# Task
Which rows below contain the word "Select"? Show each of those lines in full, matching case exactly.

# Listed records
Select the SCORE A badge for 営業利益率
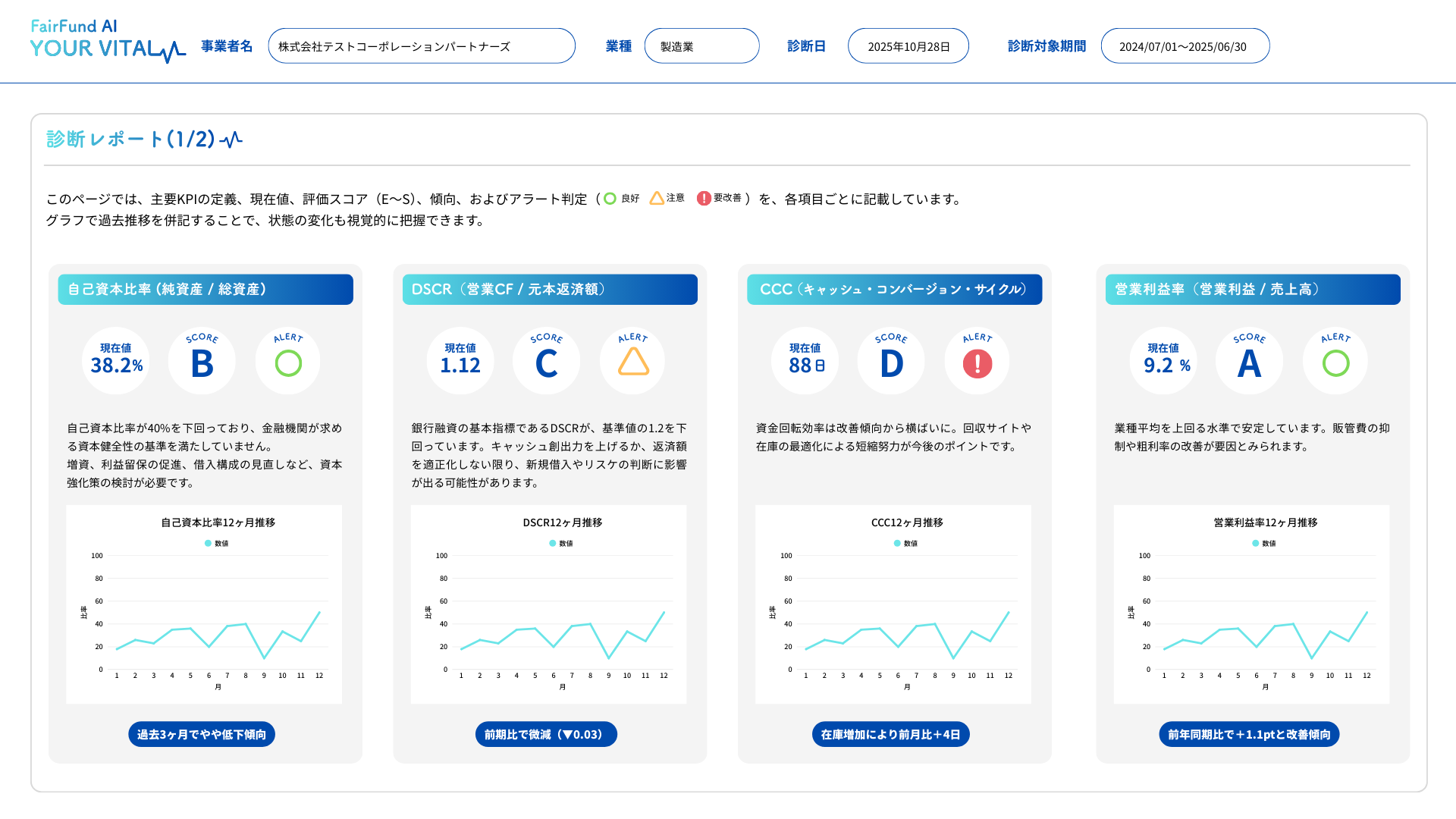This screenshot has width=1456, height=819. click(1249, 361)
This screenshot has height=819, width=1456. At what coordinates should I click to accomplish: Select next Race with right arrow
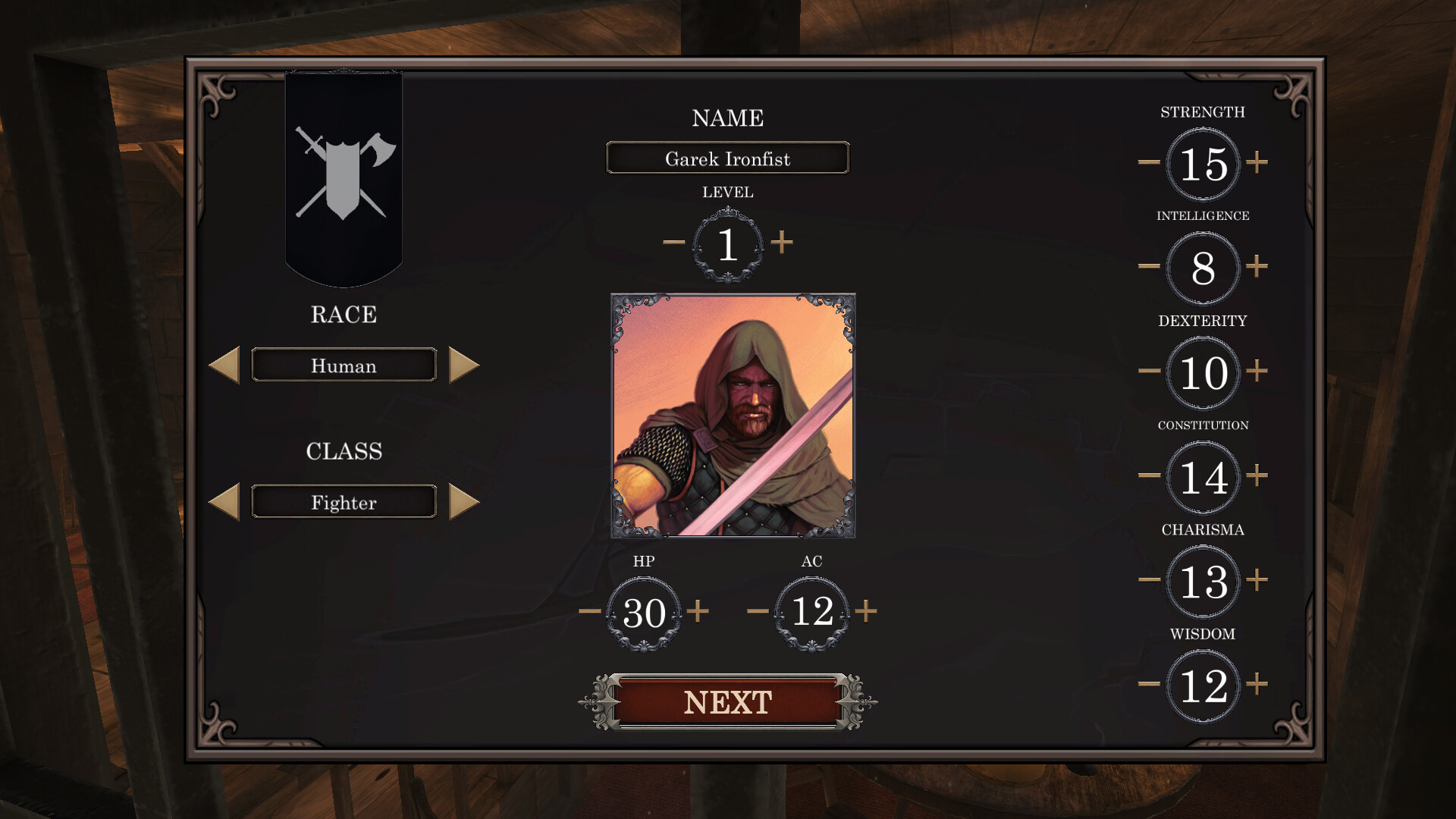[x=464, y=366]
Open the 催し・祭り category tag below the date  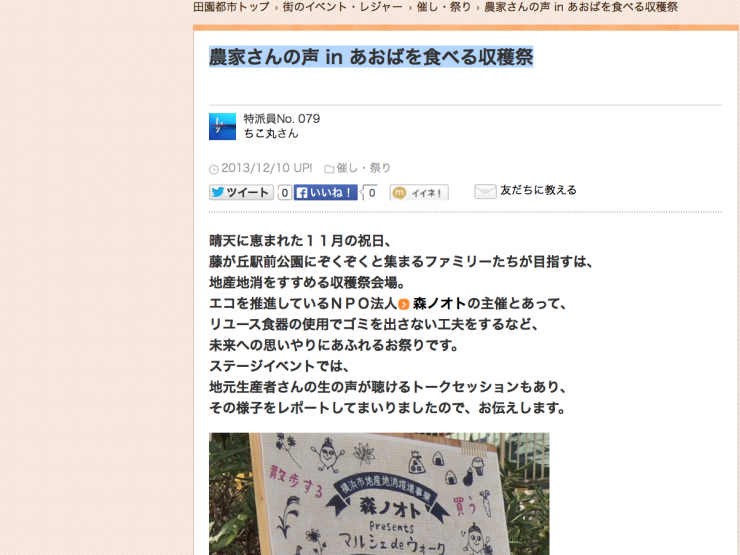[x=363, y=168]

# Answer below
Select the SCORE A badge for 営業利益率
This screenshot has height=819, width=1456. At what coordinates should I click to accomplish: Select next Race with right arrow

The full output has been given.